### Problem requirements
Rewrite everything from the line containing "Click the [!tip]" down to the line containing "[x=1000, y=119]", changing "Firefox" to "Chrome" and leaving all else as it is. Return only those lines.

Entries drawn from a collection
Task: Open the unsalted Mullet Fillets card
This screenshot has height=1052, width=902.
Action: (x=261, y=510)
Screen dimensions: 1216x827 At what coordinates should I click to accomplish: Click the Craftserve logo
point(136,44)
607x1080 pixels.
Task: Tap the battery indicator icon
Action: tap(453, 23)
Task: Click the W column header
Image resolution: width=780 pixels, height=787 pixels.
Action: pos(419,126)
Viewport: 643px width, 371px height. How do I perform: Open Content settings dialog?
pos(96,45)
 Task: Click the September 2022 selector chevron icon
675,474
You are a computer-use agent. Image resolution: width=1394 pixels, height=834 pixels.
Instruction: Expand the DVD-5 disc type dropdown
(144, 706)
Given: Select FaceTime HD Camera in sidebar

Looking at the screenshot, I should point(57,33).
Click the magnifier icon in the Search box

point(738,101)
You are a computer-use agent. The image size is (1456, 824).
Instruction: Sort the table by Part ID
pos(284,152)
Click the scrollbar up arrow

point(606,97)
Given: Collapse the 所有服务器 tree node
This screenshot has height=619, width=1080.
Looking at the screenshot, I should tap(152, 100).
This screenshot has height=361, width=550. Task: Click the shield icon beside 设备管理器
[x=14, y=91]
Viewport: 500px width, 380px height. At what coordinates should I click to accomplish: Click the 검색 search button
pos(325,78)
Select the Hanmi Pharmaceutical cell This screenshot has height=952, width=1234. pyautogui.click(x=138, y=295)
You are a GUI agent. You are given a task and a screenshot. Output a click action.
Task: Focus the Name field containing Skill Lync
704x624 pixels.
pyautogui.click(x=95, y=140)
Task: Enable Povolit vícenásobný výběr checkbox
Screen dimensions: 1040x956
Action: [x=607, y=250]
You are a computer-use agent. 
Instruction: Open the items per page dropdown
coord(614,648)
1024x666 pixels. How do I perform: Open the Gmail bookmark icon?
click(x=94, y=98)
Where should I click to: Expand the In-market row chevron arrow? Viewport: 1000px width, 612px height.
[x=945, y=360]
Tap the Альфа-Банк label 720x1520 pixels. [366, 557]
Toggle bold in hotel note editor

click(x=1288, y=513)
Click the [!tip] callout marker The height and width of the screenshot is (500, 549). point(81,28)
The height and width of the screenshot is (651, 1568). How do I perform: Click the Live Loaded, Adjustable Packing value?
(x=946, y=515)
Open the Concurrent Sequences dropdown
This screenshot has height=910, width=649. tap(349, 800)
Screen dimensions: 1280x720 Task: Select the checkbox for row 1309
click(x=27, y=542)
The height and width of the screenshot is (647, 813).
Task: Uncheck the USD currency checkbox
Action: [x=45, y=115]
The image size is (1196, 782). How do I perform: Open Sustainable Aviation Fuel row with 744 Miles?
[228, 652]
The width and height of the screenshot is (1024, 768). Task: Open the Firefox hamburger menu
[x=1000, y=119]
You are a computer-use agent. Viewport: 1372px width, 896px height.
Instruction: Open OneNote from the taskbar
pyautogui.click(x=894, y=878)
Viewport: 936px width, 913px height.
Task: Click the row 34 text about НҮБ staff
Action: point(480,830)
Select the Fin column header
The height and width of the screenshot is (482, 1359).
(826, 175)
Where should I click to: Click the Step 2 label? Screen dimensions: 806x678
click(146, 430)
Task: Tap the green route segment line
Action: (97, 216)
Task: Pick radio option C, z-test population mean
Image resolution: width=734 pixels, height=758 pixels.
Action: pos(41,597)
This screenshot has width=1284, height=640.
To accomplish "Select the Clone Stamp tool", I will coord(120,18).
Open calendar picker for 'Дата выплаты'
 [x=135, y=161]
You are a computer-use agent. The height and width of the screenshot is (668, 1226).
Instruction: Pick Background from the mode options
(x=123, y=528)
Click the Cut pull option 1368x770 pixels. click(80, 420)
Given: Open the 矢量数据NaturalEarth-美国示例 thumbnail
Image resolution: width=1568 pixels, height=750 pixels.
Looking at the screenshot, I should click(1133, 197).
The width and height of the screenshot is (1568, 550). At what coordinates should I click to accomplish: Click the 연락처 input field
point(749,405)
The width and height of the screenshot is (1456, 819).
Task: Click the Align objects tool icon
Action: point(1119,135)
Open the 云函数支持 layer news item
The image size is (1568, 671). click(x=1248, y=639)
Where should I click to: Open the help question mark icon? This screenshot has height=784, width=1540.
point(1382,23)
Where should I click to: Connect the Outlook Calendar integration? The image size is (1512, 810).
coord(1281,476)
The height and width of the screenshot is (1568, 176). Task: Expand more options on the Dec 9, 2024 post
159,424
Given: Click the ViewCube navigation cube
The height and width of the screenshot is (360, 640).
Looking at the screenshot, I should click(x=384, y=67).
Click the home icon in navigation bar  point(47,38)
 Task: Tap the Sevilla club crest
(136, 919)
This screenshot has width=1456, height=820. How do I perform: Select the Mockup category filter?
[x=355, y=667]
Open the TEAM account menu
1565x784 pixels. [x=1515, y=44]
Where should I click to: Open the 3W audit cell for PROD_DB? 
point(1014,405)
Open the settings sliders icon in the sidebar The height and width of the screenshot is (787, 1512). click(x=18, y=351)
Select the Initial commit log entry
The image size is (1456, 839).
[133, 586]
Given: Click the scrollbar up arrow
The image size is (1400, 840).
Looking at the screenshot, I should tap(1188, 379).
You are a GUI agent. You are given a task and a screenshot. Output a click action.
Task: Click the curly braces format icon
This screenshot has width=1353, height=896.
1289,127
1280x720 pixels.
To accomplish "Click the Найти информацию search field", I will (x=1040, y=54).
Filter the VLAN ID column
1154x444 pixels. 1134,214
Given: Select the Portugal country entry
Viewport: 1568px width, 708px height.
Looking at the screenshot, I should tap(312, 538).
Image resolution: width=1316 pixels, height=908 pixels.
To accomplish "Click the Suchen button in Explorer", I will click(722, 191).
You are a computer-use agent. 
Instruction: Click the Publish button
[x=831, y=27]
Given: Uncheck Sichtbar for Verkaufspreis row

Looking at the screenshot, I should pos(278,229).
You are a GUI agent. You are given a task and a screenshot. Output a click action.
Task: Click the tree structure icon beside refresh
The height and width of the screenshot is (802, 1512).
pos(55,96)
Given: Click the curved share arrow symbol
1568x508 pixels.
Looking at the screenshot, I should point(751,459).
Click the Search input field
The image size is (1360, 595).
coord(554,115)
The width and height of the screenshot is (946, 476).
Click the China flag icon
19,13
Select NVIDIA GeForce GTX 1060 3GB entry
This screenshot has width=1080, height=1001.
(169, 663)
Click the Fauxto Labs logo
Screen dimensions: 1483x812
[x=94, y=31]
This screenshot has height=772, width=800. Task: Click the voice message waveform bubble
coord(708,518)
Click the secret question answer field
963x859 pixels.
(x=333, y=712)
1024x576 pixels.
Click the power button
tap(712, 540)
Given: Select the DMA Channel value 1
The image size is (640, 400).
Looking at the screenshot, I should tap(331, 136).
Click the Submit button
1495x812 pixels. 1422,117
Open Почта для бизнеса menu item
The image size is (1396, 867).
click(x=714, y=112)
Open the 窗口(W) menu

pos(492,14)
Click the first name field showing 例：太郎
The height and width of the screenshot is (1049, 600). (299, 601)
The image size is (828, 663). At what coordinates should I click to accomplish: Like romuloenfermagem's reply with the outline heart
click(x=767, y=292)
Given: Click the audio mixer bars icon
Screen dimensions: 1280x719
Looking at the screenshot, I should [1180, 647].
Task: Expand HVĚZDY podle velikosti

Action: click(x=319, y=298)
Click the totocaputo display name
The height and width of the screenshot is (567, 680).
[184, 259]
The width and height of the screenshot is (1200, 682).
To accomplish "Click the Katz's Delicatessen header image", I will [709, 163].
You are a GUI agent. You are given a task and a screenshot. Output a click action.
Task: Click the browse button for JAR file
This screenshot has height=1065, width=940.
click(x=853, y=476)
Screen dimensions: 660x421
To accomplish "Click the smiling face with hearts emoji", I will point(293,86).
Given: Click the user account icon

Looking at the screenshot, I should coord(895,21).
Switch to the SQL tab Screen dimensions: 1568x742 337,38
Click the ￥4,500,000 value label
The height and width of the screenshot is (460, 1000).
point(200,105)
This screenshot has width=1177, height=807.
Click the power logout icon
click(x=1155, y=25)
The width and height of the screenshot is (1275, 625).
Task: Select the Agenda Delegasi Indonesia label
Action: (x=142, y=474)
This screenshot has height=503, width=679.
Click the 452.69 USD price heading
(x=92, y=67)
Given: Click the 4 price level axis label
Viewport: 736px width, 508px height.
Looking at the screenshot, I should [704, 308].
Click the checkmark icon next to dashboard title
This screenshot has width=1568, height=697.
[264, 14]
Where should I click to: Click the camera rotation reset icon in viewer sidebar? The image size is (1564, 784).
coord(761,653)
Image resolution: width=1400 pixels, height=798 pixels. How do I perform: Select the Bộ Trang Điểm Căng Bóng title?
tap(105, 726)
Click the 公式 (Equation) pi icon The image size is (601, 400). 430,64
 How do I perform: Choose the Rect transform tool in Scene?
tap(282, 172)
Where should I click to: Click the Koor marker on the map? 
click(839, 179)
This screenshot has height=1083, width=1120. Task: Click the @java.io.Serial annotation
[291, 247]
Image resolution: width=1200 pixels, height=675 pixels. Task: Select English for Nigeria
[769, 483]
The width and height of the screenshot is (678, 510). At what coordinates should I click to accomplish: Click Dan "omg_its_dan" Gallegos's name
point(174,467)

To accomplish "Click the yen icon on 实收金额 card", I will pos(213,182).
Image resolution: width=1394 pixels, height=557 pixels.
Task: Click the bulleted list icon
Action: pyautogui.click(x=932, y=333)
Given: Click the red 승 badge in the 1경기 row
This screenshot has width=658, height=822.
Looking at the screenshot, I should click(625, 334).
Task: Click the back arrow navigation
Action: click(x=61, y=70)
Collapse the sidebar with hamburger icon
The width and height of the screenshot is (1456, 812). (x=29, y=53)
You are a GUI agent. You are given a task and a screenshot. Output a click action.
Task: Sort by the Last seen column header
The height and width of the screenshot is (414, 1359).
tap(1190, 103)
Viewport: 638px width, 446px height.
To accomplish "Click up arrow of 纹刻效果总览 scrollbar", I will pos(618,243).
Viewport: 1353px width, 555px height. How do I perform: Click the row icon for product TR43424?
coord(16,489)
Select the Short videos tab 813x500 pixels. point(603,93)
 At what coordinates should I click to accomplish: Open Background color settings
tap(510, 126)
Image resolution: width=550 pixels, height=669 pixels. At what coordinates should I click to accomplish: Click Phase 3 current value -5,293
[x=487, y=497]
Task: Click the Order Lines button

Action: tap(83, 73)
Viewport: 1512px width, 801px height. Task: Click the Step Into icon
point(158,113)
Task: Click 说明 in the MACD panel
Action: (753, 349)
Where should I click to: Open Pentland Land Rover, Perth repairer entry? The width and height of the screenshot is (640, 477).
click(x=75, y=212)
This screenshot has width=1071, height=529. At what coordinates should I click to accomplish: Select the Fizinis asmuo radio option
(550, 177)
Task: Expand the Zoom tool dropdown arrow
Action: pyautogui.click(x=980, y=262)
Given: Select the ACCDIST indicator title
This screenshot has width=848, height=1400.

### Answer below
Click the [!tip] callout marker The height and width of the screenshot is (500, 549). point(81,28)
The height and width of the screenshot is (651, 1568). How do I perform: Click the Live Loaded, Adjustable Packing value?
(x=946, y=515)
Open the Concurrent Sequences dropdown
This screenshot has height=910, width=649. tap(349, 800)
Screen dimensions: 1280x720 Task: Select the checkbox for row 1309
click(x=27, y=542)
The height and width of the screenshot is (647, 813).
Task: Uncheck the USD currency checkbox
Action: [x=45, y=115]
The image size is (1196, 782). How do I perform: Open Sustainable Aviation Fuel row with 744 Miles?
[228, 652]
The width and height of the screenshot is (1024, 768). Task: Open the Chrome hamburger menu
[x=1000, y=119]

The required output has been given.